• [文書の抜粋]:
┌──

« 白絹(シルク)やぶれかぶれ | トップページ | utf-8 テキストファイルの <, >, & を html 用にエスケープ ver.1.0.1 »

2005年2月18日

ココログの過去ログ・アーカイブ作成 ver.1.0.1

# ココログのアーカイブ作成 ver.1.0.1
# 要 Python
# CSS はココログの style 要素(あるいは styles.css)がそれなりに使えます
import xmlrpclib, urlparse, calendar, time, os, os.path
WEBLOG = "http://tuchinoko.moe-nifty.com/oboegaki/" # ここを自分のココログ top に
ACCOUNT = "hoge" # ココログアカウント
PASSWORD = "????????" # パスワード
# 以下2つは False にすると速くなる
TRACKBACK = True # トラックバックを取得しないなら False
CATEGORIES = True # カテゴリーを取得しないなら False

MAXTITLES = 10000 # 取得する記事の最大数
WEEK = (u"月曜日", u"火曜日", u"水曜日", u"木曜日",
        u"金曜日", u"土曜日", u"日曜日") # 曜日の表記
HTMLHEAD = "".join([
#    '<?xml version="1.0" encoding="utf-8"?>\n' # IE でおかしい(過去互換モード?)
    '<!DOCTYPE html PUBLIC "-//W3C//DTD XHTML 1.0 Transitional//EN"'
    ' "http://www.w3.org/TR/xhtml1/DTD/xhtml1-transitional.dtd">\n'
    '<html xmlns="http://www.w3.org/1999/xhtml" xml:lang="ja" lang="ja">\n'
    '<head>\n'
    '<meta http-equiv="Content-Type" content="text/html; charset=utf-8" />\n'
    '<link rel="alternate" type="application/atom+xml" title="Atom"'
    ' href="%satom.xml" />\n' % WEBLOG,
    '<link rel="alternate" type="application/rss+xml" title="RSS"'
    ' href="%sindex.rdf" />\n' % WEBLOG])

└──

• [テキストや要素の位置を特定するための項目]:
┌──

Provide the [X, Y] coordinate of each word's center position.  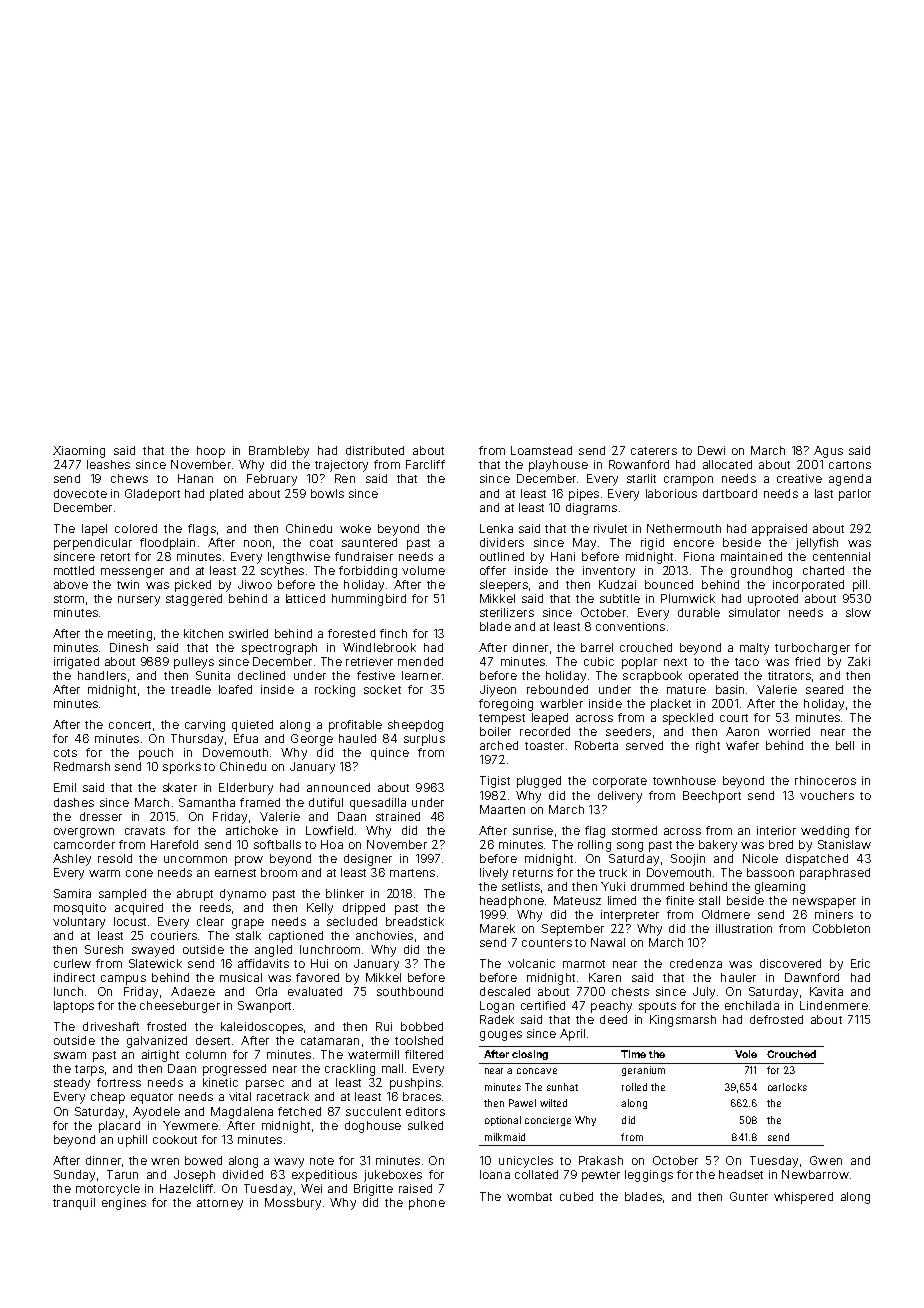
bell [845, 745]
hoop [211, 452]
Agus [828, 452]
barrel [597, 647]
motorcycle [108, 1190]
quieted [252, 726]
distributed [375, 450]
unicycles [526, 1162]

└──

• [必須の課題]:
a: ココログのアーカイブ作成スクリプトの記事について、次に答えよ。
(i) 記事の日付はいつか。
(ii) MAXTITLES に設定されている、取得する記事の最大数はいくつか。
(iii) False にすると速くなると書かれている2つの設定は何か。
b: ココログのアーカイブ作成スクリプトの記事を、途切れたところから続けて書け。
この資料はここでの作業とは関係しない。

• [回答]:
a:
(i) 2005年2月18日
(ii) 10000
(iii) TRACKBACK と CATEGORIES

b:
class Post(object):
    def __init__(self, post, blogname, userdict, server):
        self.blogname = blogname
        self.title = unicode(post["title"])
        self.time = time.localtime(calendar.timegm(time.strptime( # 決め打ち(^^;
            str(post["dateCreated"]).rstrip("Z")+"UTC", "%Y-%m-%dT%H:%M:%S%Z")))
        self.link = post["link"]
        url = urlparse.urlparse(self.link)[2]
        (dummy, self.weblogname, self.dir_year,
         self.dir_month, self.filename) = url.split("/")
        self.url = "%s/%s/%s" % (
            self.dir_year,self.dir_month, self.filename)
        self.description = unicode(post["description"])
        self.text_more = unicode(post["mt_text_more"])
        if post["mt_convert_breaks"] != "0": # 手抜きです
            self.description = self.description.replace("\n", "<br />\n")
            self.text_more = self.text_more.replace("\n", "<br />\n")
        self.username = userdict[post["userid"]]
        self.postid = post["postid"]
        self.trackback = []
        if TRACKBACK:
            self.trackback = server.mt.getTrackbackPings(self.postid)
        self.categories = []
        if CATEGORIES:
            self.categories = server.mt.getPostCategories(
                self.postid, ACCOUNT, PASSWORD)
        print ".",
    def replace_text(self, replace_text):
        for old, new in replace_text:
            self.description = self.description.replace(old, new)
            self.text_more = self.text_more.replace(old, new)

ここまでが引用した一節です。